[SELECTED PASSAGE]
Ice hockey team to be rebuilt after plane crash tragedy
Officials want to re-build the Lokomotiv Yaroslavl ice hockey team "within days" after the plane crash which killed almost the entire squad.
The Russian season begins on Monday and the it is hoped other clubs will allow players to play for Lokomotiv.
In total Wednesday's tragedy which killed 44 people, including 36 players and officials.
"They will play in the new KHL season," said Russian ice hockey league chief Vyacheslav Fetisov.
The league will be working out a solution to allow players to transfer from other clubs to play for Lokomotiv, although players from the club's youth squad could also be called upon.
KHL president Alexander Medvedev has said that each of the 18 teams in the league should volunteer up to three players each toward building a new Lokomotiv squad.
Fetisov, the most decorated hockey player in Russian history, added: "Many of the league's players said right after the tragedy they were ready to support Lokomotiv and play for Yaroslavl in the new season.
"At least 30 players have already expressed their desire to play there. This says a lot about players' solidarity and the tremendous traditions of our hockey."
Only Aleksandr Galimov, a 26-year-old winger for the side, and Aleksandr Sizov, the plane's engineer, were said to have survived the disaster, with both in a critical condition.
The two survivors were taken to Yaroslavl's Solovyov Hospital, where Dr Alexander Degyatryov said in a statement: "The state of health of both of them is very grave. But there is still some hope."
Washington Capitals' Russian captain Alex Ovechkin said he has been left in shock by news of the crash.
Ovechkin told NHL.com: "I know lots of guys there and I know Galimov. I hope he is going to be alive and good.
"It doesn't matter who you are, the most important thing is to be here in this world. Nobody could imagine that this would happen. I'm still in shock.
"It's scary in this world because you never know what can happen. This is not a national tragedy. It's an international tragedy."
NHL commissioner Gary Bettman said in a statement: "Though it occurred thousands of miles away from our home arenas, this tragedy represents a catastrophic loss to the hockey world - including the NHL family, which lost so many fathers, sons, team-mates and friends who at one time excelled in our league.
"Our deepest condolences go to the families and loved ones of all who perished."
[/SELECTED PASSAGE]
• [QUESTIONS]:
A) Return the passage of the Lokomotiv article between "Fetisov, the most" and "of the crash.", inclusive.
B) According to the Lokomotiv article, how many players did KHL president Alexander Medvedev say each team in the league should volunteer toward a new Lokomotiv squad?
The lines below come from a separate source and are unrelated to the Lokomotiv article.
[RECORD SET]
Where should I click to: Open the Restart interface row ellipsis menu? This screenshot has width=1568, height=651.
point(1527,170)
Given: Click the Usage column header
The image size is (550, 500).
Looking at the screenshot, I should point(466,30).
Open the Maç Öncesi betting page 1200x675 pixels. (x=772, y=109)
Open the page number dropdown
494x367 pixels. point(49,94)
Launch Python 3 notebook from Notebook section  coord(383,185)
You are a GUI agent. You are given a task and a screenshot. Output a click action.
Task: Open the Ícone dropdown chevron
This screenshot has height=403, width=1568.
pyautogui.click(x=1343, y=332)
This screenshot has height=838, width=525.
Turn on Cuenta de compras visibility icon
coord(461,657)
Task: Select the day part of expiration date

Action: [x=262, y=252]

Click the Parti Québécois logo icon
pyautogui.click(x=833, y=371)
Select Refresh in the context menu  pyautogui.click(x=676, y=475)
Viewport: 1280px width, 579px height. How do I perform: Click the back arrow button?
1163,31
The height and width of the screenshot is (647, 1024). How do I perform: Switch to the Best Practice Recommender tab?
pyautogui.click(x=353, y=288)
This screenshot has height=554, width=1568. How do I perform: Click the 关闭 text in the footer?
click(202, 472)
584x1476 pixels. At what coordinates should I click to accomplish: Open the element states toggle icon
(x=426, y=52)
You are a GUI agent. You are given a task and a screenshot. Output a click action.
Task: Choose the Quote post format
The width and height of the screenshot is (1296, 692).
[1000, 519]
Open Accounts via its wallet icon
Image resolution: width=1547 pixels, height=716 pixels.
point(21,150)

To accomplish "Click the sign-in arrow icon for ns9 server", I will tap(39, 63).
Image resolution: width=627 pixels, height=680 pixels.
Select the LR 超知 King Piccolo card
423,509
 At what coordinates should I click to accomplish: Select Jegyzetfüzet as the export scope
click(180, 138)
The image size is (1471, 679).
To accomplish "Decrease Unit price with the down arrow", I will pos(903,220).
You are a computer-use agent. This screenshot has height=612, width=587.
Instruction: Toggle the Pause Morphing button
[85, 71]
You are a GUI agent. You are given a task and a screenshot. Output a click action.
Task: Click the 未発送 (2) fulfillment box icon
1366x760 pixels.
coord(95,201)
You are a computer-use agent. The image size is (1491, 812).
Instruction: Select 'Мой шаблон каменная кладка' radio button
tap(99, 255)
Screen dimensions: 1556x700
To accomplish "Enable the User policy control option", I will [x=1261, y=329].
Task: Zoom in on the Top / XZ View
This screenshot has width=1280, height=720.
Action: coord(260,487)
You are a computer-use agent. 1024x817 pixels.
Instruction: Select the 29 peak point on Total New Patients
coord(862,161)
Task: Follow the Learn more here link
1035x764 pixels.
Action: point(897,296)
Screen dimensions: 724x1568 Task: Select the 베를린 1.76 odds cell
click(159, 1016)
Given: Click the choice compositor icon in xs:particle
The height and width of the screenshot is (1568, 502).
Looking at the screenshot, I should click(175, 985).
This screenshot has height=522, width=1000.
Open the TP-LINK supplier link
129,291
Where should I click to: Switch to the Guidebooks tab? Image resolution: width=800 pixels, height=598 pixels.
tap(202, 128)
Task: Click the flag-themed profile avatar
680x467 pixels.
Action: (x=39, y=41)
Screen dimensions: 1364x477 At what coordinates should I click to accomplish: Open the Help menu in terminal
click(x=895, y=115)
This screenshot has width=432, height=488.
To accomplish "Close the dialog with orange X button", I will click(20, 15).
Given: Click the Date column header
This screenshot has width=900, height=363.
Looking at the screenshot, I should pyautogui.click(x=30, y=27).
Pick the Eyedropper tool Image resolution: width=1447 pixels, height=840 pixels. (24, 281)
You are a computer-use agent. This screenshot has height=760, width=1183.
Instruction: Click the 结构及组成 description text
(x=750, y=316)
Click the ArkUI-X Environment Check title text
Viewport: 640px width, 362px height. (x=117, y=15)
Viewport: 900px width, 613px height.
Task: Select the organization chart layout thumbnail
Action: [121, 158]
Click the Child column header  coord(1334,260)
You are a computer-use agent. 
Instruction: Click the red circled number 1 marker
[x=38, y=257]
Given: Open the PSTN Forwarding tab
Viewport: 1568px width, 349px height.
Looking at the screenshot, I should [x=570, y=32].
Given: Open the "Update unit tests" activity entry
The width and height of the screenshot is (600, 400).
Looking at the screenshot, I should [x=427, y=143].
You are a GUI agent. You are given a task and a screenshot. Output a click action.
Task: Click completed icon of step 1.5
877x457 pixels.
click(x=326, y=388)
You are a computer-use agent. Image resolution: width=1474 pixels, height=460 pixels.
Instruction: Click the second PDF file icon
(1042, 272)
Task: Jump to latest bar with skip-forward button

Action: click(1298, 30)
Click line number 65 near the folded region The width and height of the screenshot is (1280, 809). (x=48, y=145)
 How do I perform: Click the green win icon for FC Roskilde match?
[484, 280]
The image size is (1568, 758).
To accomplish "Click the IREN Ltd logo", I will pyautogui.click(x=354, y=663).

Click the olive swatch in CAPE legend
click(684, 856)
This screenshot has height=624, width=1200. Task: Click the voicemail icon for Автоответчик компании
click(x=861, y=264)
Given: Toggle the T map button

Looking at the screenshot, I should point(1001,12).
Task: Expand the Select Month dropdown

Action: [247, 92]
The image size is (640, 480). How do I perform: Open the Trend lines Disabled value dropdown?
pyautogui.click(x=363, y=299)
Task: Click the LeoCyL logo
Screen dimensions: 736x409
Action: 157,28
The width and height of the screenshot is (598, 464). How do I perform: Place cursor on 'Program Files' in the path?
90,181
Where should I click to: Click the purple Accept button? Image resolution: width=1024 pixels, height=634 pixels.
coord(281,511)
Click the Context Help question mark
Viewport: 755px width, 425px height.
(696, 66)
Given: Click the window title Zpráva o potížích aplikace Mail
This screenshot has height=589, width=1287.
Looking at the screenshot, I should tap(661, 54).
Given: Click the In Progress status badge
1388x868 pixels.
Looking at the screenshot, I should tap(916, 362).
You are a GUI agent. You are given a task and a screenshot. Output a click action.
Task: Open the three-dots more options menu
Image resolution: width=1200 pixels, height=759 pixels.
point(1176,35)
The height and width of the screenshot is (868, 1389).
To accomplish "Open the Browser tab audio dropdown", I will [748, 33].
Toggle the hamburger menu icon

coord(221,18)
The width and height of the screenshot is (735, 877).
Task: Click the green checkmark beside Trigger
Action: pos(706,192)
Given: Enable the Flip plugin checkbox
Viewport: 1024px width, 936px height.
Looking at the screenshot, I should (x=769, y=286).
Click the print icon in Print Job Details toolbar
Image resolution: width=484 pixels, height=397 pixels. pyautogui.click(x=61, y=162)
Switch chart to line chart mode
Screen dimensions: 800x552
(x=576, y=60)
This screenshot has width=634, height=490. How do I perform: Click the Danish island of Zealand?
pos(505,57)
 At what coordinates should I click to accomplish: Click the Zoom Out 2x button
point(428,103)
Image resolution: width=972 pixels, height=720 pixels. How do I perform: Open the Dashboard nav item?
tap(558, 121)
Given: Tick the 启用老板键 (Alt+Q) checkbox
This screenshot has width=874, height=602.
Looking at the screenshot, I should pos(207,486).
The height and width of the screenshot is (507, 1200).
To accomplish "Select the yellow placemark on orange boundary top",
[/RECORD SET]
• [ANSWERS TO THE EXERCISE]:
A)
Fetisov, the most decorated hockey player in Russian history, added: "Many of the league's players said right after the tragedy they were ready to support Lokomotiv and play for Yaroslavl in the new season.
"At least 30 players have already expressed their desire to play there. This says a lot about players' solidarity and the tremendous traditions of our hockey."
Only Aleksandr Galimov, a 26-year-old winger for the side, and Aleksandr Sizov, the plane's engineer, were said to have survived the disaster, with both in a critical condition.
The two survivors were taken to Yaroslavl's Solovyov Hospital, where Dr Alexander Degyatryov said in a statement: "The state of health of both of them is very grave. But there is still some hope."
Washington Capitals' Russian captain Alex Ovechkin said he has been left in shock by news of the crash.

B) Up to three players each.